## Your objective
After going through the data below, state how many lines contain "filter", and nothing else.
(Supplied data Opens)
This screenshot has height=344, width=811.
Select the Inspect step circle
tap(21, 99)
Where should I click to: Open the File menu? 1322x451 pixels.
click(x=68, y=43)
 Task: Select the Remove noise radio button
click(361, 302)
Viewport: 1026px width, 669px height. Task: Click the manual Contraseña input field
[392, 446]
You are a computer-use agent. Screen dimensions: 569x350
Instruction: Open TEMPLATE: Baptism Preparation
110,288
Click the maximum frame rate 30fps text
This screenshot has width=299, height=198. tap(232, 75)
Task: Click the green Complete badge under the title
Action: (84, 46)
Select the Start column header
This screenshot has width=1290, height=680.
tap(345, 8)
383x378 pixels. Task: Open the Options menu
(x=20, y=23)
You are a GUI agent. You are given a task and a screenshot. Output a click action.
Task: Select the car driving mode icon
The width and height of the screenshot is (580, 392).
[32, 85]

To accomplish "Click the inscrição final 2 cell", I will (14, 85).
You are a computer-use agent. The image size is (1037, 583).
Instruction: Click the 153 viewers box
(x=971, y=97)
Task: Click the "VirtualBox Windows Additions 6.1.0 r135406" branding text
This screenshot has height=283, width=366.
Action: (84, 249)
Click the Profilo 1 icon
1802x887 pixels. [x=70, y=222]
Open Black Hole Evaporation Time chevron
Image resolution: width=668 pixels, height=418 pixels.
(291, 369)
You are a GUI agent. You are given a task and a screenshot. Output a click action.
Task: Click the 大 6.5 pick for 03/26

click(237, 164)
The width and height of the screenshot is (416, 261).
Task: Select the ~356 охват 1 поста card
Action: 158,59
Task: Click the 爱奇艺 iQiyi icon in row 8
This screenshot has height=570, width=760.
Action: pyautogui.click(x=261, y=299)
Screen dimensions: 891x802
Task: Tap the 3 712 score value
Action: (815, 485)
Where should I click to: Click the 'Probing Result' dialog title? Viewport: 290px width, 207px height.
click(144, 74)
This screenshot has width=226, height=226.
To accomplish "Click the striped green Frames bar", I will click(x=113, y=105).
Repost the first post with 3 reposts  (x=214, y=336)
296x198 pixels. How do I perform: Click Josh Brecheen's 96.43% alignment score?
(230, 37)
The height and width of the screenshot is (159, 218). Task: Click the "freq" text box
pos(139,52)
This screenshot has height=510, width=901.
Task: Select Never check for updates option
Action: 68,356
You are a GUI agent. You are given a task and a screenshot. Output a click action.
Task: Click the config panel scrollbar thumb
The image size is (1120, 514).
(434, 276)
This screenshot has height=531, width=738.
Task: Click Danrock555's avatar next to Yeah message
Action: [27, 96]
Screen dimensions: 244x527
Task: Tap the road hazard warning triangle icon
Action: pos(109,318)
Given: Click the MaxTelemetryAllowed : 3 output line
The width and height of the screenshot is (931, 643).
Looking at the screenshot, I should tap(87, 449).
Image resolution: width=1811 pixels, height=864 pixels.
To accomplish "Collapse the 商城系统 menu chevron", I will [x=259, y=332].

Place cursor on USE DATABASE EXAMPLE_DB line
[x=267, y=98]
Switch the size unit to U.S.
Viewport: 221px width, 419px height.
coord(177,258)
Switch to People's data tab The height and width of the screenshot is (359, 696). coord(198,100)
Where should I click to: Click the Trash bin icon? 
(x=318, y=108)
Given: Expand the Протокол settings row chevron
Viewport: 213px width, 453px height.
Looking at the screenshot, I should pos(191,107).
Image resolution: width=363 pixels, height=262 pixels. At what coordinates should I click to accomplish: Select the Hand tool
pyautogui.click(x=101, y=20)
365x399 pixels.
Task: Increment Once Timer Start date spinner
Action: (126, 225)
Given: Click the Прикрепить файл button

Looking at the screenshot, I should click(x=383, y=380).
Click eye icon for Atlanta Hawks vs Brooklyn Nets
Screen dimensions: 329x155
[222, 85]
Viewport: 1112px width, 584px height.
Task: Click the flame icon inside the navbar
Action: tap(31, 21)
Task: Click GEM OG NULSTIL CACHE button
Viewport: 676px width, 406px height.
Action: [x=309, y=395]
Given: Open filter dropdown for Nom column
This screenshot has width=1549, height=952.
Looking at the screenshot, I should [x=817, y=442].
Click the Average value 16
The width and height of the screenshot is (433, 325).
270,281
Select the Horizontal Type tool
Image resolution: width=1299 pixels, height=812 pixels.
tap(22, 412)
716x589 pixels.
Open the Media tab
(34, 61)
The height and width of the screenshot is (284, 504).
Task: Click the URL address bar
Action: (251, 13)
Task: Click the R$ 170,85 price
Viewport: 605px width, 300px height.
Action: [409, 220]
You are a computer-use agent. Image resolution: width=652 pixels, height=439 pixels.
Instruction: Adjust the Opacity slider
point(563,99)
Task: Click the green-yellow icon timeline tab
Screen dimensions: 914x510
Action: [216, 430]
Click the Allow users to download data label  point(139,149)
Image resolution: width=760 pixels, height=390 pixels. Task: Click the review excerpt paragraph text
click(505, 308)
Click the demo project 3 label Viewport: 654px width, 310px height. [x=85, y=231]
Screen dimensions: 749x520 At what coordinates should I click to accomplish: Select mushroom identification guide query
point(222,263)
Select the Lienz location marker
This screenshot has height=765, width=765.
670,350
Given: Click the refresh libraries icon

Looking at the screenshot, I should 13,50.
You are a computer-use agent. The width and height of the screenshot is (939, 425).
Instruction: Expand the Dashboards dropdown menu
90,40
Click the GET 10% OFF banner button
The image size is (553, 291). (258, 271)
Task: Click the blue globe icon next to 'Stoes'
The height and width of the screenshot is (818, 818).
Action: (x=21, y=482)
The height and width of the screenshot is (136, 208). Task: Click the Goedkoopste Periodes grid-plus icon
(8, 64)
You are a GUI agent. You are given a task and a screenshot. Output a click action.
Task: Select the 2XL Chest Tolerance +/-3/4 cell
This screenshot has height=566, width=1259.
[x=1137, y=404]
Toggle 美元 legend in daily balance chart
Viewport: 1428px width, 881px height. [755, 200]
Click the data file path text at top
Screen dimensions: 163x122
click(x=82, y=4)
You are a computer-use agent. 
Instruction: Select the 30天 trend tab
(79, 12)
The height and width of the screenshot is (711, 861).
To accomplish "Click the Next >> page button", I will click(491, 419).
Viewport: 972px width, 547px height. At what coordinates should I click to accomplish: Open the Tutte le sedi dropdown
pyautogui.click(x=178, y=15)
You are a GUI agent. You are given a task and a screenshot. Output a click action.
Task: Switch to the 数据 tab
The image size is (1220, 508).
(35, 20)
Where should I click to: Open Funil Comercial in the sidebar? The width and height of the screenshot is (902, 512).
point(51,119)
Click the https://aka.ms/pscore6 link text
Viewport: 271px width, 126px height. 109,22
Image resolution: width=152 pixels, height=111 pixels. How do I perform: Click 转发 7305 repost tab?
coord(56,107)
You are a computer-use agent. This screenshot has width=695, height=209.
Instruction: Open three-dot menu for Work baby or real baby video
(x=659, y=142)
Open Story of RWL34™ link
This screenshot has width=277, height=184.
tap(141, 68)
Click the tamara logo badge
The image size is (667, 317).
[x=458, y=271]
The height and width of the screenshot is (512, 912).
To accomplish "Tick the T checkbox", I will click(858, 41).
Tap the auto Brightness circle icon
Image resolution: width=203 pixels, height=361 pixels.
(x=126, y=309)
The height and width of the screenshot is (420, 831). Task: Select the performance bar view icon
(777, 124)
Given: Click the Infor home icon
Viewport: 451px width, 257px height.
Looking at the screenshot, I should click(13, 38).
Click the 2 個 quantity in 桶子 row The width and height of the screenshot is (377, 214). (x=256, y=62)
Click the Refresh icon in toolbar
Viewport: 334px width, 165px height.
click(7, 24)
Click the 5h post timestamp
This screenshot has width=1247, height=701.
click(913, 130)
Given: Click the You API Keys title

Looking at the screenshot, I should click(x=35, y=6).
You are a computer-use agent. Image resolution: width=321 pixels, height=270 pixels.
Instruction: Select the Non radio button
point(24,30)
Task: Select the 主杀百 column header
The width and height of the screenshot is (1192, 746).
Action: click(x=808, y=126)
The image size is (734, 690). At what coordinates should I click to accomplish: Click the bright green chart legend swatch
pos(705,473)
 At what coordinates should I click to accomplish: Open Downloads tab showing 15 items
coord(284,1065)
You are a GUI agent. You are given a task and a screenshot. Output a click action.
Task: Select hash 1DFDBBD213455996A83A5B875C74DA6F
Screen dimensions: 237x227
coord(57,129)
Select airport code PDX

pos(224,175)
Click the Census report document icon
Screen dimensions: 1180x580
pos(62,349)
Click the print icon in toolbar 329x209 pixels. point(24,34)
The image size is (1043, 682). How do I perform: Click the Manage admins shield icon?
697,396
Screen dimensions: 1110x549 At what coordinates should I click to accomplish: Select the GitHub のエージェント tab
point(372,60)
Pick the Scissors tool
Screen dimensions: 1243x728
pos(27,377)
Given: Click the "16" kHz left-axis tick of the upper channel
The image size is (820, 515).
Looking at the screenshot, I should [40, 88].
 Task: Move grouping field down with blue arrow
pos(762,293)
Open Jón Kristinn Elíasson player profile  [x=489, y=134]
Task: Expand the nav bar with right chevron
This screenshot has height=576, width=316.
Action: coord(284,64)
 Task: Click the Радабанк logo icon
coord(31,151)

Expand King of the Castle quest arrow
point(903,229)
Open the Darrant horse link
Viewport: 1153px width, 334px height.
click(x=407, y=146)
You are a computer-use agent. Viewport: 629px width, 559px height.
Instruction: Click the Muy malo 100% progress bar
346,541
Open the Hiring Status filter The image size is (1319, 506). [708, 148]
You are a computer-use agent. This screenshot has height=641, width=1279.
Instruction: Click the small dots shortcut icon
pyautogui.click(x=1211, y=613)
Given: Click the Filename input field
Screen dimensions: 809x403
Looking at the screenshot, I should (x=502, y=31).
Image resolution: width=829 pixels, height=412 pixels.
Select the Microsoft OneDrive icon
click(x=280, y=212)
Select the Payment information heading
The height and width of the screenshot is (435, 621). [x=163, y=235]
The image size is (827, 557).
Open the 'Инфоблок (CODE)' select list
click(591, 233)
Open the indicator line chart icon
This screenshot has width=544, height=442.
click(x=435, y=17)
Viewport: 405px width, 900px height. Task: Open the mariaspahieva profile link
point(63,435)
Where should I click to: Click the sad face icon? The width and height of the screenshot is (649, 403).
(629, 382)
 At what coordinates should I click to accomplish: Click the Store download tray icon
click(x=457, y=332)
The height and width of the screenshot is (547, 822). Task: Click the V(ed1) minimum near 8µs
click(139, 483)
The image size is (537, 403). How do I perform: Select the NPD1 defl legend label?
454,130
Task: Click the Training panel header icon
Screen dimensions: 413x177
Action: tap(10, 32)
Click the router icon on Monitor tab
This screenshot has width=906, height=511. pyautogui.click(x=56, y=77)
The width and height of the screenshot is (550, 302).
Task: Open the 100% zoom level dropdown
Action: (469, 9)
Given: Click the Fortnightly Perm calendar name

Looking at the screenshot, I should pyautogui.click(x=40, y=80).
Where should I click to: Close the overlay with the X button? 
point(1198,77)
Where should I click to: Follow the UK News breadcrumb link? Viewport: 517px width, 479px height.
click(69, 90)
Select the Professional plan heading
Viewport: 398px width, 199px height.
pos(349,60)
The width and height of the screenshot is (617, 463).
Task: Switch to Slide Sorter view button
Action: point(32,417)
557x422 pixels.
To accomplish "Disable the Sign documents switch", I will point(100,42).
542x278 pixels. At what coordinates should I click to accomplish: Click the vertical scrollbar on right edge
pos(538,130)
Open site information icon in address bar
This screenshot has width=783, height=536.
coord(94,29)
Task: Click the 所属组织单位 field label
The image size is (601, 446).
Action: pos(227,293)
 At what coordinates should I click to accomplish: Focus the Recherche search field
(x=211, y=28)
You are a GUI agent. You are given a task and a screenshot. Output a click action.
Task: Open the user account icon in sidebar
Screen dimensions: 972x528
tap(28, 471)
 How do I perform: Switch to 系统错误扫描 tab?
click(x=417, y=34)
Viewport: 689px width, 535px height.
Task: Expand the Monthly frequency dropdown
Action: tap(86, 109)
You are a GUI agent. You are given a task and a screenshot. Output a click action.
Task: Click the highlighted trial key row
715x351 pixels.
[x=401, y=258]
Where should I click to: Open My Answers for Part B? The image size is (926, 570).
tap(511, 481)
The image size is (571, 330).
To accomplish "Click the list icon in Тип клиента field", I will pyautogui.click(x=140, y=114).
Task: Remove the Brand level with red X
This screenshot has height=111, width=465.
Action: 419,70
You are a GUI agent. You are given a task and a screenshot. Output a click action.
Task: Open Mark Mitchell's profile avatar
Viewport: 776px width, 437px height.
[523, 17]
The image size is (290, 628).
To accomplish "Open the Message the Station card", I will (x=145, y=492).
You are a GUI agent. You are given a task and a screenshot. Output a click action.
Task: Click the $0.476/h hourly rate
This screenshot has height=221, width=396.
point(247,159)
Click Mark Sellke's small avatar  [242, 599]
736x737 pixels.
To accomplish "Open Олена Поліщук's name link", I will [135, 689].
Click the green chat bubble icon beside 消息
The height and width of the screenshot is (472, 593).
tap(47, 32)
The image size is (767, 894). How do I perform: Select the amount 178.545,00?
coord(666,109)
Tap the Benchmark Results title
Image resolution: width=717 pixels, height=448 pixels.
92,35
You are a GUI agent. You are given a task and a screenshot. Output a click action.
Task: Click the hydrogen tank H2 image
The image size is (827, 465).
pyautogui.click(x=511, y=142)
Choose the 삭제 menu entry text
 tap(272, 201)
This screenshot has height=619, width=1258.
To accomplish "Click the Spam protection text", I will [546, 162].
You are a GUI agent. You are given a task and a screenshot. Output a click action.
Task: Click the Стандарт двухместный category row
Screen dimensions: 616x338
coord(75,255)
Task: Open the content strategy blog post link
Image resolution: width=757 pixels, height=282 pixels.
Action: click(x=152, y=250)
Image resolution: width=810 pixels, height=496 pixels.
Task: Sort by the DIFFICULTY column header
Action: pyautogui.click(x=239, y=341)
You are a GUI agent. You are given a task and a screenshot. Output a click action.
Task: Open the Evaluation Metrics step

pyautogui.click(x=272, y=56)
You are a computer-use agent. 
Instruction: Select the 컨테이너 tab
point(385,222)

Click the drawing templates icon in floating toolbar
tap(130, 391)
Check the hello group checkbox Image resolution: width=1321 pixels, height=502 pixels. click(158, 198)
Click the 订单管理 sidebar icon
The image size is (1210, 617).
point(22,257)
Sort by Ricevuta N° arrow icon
(Supplied data Closes)
## Your solution
2